--- PROVIDED DATA ---

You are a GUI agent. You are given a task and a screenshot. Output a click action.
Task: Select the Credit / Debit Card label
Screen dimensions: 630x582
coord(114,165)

---
--- PROVIDED DATA ---

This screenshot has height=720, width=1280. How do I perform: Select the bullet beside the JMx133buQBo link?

---

• TASK TO CARRY OUT
Can you write out everything from the line containing "You are a GUI" down to the line containing "coord(114,165)", both ends included, shifting each coordinate in the answers by -84 and leaving every other line as it is?

• SOLUTION TO THIS TASK
You are a GUI agent. You are given a task and a screenshot. Output a click action.
Task: Select the Credit / Debit Card label
Screen dimensions: 630x582
coord(30,81)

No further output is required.